The column headings of models (1)–(8) indicate outcome variables, measured at the precinct-week level. SQFs, stop, question and frisks. PSB, Patrol Services Bureau. OCCB, Organized Crime Control Bureau. Criminal summonses are misdemeanour and summary offences. Major crimes are murder, rape, robbery, felony assault, burglary, grand larceny and grand theft auto; non-major crimes are all other arrestable crimes. All models use a difference-in-differences design and negative binomial (NB2) regression. All models include all controls from the base specification (model (1) in Fig. 3), except (2), which substitutes a pre- and post-‘Floyd versus City of New York’ ruling indicator variable for ‘SQFs’. (3)–(8) also control for all arrests. (8) additionally controls for major crime complaints. The control series is 20 January 2013 to 19 January 2014. The treatment series is 19 January 2014 to 18 January 2015. The control series treatment window is 1 December 2013 to 19 January 2014. The treatment series treatment window is 30 November 2014 to 18 January 2015. ATT (average treatment effect on the treated) represents the mean predicted precinct-weekly change in the outcome during the slowdown. Mean predicted weekly percentage change = 100 × ATT/(mean of predicted counterfactual values). ATT standard error (s.e.) is clustered by precinct and calculated using the delta method, where the gradient is the exponentiated ‘Intervention’ coefficient. ATT z-statistic = ATT/(ATT s.e.). ATT P value represents the P value from a two-tailed z-test of the null hypothesis that the ‘Intervention’ coefficient (and thus ATT) is 0. N represents the number of precinct-week observations in regression. The vertical bars are 95% confidence intervals; the filled circles are point estimates.

Fig. 3: Effect of slowdown on major crime complaints.
figure 3

The outcome variable is the number of major crime complaints per week per precinct. All models (1)–(8) use negative binomial (NB2) regression, except (2), which uses ordinary least squares (OLS). For models using difference-in-differences (DiD), (1), (2) and (4)–(8), the series and treatment windows are the same as those in Fig. 2. The ITS model (3) specifies the ‘Intervention’ as starting on 30 November 2014, and the ‘Post-intervention’ period beginning on 19 January 2015. All models use all covariates described in the text for the base specification of model (1), except models (4) and (5), which exclude time-invariant predictors. Model (3) adds month dummies, and (4) and (5) add precinct dummies.

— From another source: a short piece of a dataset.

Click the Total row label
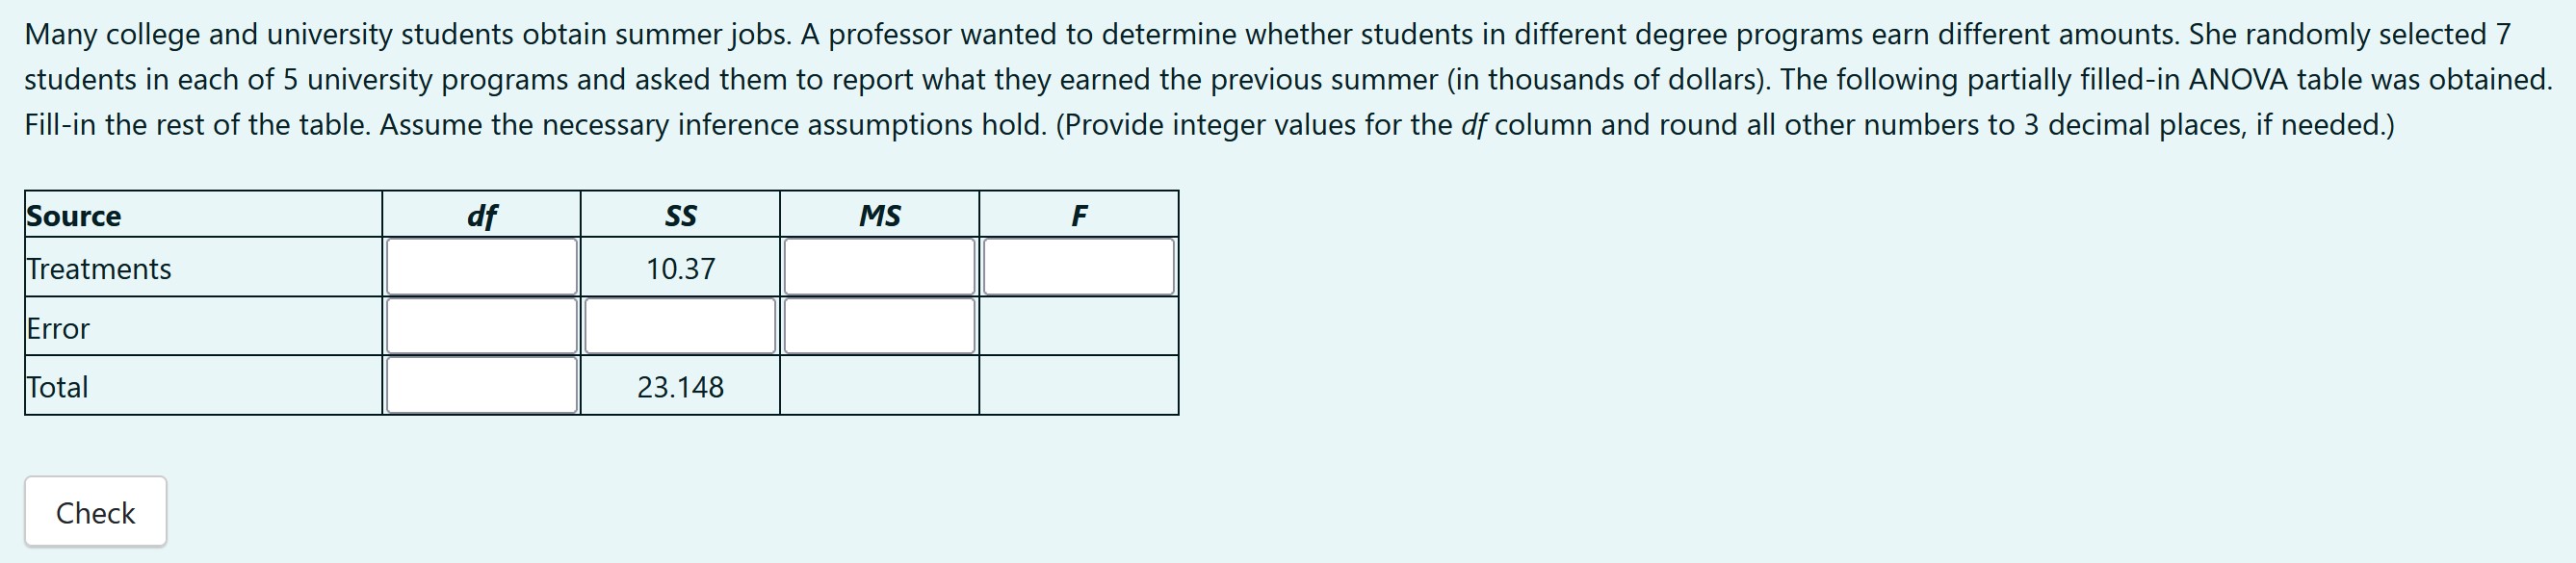2576x563 pixels. click(56, 388)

Model (5) adds misdemeanour and violation complaints, and (6) adds the percentage change in weekly precinct major crime complaints between 2012 and 2011, and 2013 and 2012. Model (7) adds a one-week lag of major crime arrests, and (8) adds a one-week lag of major crime complaints. Standard errors for all models except (2) are calculated using the delta method, where the gradient is the exponentiated ‘Intervention’ coefficient. For more information, see the note for Fig. 2.

We first estimate the slowdown’s effects on police behaviour (Fig. 2 and Supplementary Table 1). Following the procedures of a recent NYPD assessment of OMP, our approach ‘acknowledges that disorder reduction may not always require issuing summonses or making misdemeanor arrests, and may include other police activities like…situational crime prevention or problem-oriented policing strategies’, while limiting analyses of proactive policing to ‘focus exclusively on quality-of-life enforcement as a crime reduction tactic rather than these other forms of disorder reduction’12. We find that, compared with other policing tactics, ‘Criminal summonses’ and SQFs decreased most precipitously during the slowdown, supporting earlier claims that the slowdown particularly affected low-level policing. ‘Non-major crime arrests’—all arrests apart from those for the seven major crimes—also declined significantly and by substantively meaningful amounts. Because CompStat data do not allow the study to exclude felony offences and violent crimes other than the seven major crimes from non-major crime arrests, we consider additional evidence locating the effects of the slowdown on proactive policing. ‘Narcotics arrests’, which are all charges relating to illegal drugs, dropped significantly during the slowdown. Alongside these measures, we consider arrests made by the Patrol Services Bureau (PSB), OCCB and Detective Bureau, conditioning our estimates on precinct-wide trends to locate any unique changes affecting the different bureaus. While the PSB engaged in significantly fewer arrests during the slowdown, there does not appear to have been a significant decline in the number of arrests by the OCCB. Replications examining arrests by officers in the Housing Bureau and Transit Bureau also returned non-significant results. In sharp contrast to this trend, evidence shows that arrests by the Detective Bureau increased significantly during the slowdown. This result is highly relevant to one of our theoretical mechanisms, since the Detective Bureau is charged with intensive investigations, rather than proactive policing. Further confirming that the slowdown’s effects were localized to proactive policing, we find no evidence that ‘Major crime arrests’ were significantly affected by the slowdown when we condition our estimates on ‘Major crime complaints’.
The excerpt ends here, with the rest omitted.